Через пару секунд, мама расслабилась, сделала глубокий вдох и попробовала снова:
— Можешь сделать это для мамочки? Сможешь запомнить все, что я скажу?
Я вновь кивнул и она поднесла руку к моей щеке. Ее кожа не была теплой, и она едва смогла две секунды подержать руку на весу, прежде чем та затряслась и упала на кровать.
— Первое — быть грустным нормально. Это нормально, что ты что-то чувствуешь. Запомни это. Второе — оставайся ребенком так долго, как сможешь. Играй в игры, Трэвис. Веди себя глупо, — ее глаза потеплели. — и еще, вы с братьями должны всегда заботиться друг о друге, как и о вашем отце. Даже когда вы вырастете и разъедетесь — очень важно возвращаться домой. Хорошо?
Моя голова быстро затряслась вверх и вниз, в отчаянном желании порадовать ее.
— Однажды, ты влюбишься, сынок. Не останавливайся на первой попавшейся девушке. Выбери ту, которая не будет легко даваться; ту, за которую придется бороться. Никогда не переставай бороться. Никогда, — она сделала глубокий вдох. — никогда не переставай бороться за желаемое. И никогда — она нахмурилась. — не забывай, что мамочка любит тебя. Даже если меня нет рядом. — по ее щеке потекла слеза. — Я всегда, всегда буду любить тебя.
Она прерывисто вдохнула и закашлялась.
— Ладненько. — сказала Бекки, засовывая себе в уши какую-то смешную штуку. Ее конец она приложила к маминой груди. — Время отдыхать.
— Нет больше времени. — прошептала мама.
Бекки посмотрела на моего папу.
— Осталось совсем чуть-чуть, мистер Мэддокс.
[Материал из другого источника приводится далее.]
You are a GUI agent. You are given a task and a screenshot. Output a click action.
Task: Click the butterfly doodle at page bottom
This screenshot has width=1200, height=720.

Вам лучше привести остальных мальчиков, чтобы они могли попрощаться.
Папины губы сжались в прямую линию и он покачал головой.
— Я не готов. — сказал он срывающимся голосом.
— Вы никогда не будете готовы потерять жену, Джим. Но вы же не хотите, чтобы она ушла, так и не попрощавшись с сыновьями?
Папа задумался на мгновение, затем утер нос рукавом и кивнул. Он вылетел из комнаты, будто был в ярости.